• Task goal: Copy the entries below word for word, every line in order.

• Task inputs:
>> START

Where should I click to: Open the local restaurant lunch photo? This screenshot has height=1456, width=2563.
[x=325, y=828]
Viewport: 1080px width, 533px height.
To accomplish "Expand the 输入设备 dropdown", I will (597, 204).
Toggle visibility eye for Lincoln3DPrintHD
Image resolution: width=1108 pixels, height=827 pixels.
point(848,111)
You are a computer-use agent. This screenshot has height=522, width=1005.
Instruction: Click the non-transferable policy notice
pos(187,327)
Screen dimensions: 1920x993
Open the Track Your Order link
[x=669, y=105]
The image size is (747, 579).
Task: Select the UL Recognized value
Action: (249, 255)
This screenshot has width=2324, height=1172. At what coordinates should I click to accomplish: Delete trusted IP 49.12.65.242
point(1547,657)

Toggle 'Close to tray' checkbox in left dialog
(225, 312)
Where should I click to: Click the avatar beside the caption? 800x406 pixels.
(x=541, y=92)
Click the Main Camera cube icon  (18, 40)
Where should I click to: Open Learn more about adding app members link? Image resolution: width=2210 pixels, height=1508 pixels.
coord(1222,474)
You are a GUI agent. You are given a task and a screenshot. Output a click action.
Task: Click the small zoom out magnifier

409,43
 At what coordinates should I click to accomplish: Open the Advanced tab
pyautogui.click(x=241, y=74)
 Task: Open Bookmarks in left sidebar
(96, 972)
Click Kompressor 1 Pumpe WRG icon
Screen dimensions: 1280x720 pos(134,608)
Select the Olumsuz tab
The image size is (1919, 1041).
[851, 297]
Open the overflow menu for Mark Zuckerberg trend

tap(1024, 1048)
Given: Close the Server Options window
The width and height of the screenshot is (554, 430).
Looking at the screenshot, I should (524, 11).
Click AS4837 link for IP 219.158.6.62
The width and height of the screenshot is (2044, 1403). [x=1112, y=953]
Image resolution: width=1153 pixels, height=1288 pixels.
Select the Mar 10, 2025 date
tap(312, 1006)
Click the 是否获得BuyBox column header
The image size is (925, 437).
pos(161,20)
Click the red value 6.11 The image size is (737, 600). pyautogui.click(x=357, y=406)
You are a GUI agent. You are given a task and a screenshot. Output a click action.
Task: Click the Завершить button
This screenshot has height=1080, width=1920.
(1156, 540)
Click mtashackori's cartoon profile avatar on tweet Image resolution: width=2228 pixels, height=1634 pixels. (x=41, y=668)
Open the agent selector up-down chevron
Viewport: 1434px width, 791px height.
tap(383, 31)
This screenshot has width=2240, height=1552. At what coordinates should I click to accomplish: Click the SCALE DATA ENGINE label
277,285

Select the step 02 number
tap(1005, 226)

>> END

• Output below:
Where should I click to: Open the local restaurant lunch photo? This screenshot has height=1456, width=2563.
[x=325, y=828]
Viewport: 1080px width, 533px height.
To accomplish "Expand the 输入设备 dropdown", I will (597, 204).
Toggle visibility eye for Lincoln3DPrintHD
Image resolution: width=1108 pixels, height=827 pixels.
point(848,111)
You are a computer-use agent. This screenshot has height=522, width=1005.
Instruction: Click the non-transferable policy notice
pos(187,327)
Screen dimensions: 1920x993
Open the Track Your Order link
[x=669, y=105]
The image size is (747, 579).
Task: Select the UL Recognized value
Action: (249, 255)
This screenshot has width=2324, height=1172. At what coordinates should I click to accomplish: Delete trusted IP 49.12.65.242
point(1547,657)

Toggle 'Close to tray' checkbox in left dialog
(225, 312)
Where should I click to: Click the avatar beside the caption? 800x406 pixels.
(x=541, y=92)
Click the Main Camera cube icon  (18, 40)
Where should I click to: Open Learn more about adding app members link? Image resolution: width=2210 pixels, height=1508 pixels.
coord(1222,474)
You are a GUI agent. You are given a task and a screenshot. Output a click action.
Task: Click the small zoom out magnifier

409,43
 At what coordinates should I click to accomplish: Open the Advanced tab
pyautogui.click(x=241, y=74)
 Task: Open Bookmarks in left sidebar
(96, 972)
Click Kompressor 1 Pumpe WRG icon
Screen dimensions: 1280x720 pos(134,608)
Select the Olumsuz tab
The image size is (1919, 1041).
[851, 297]
Open the overflow menu for Mark Zuckerberg trend

tap(1024, 1048)
Given: Close the Server Options window
The width and height of the screenshot is (554, 430).
Looking at the screenshot, I should (524, 11).
Click AS4837 link for IP 219.158.6.62
The width and height of the screenshot is (2044, 1403). [x=1112, y=953]
Image resolution: width=1153 pixels, height=1288 pixels.
Select the Mar 10, 2025 date
tap(312, 1006)
Click the 是否获得BuyBox column header
The image size is (925, 437).
pos(161,20)
Click the red value 6.11 The image size is (737, 600). pyautogui.click(x=357, y=406)
You are a GUI agent. You are given a task and a screenshot. Output a click action.
Task: Click the Завершить button
This screenshot has height=1080, width=1920.
(1156, 540)
Click mtashackori's cartoon profile avatar on tweet Image resolution: width=2228 pixels, height=1634 pixels. (x=41, y=668)
Open the agent selector up-down chevron
Viewport: 1434px width, 791px height.
tap(383, 31)
This screenshot has width=2240, height=1552. At what coordinates should I click to accomplish: Click the SCALE DATA ENGINE label
277,285

Select the step 02 number
tap(1005, 226)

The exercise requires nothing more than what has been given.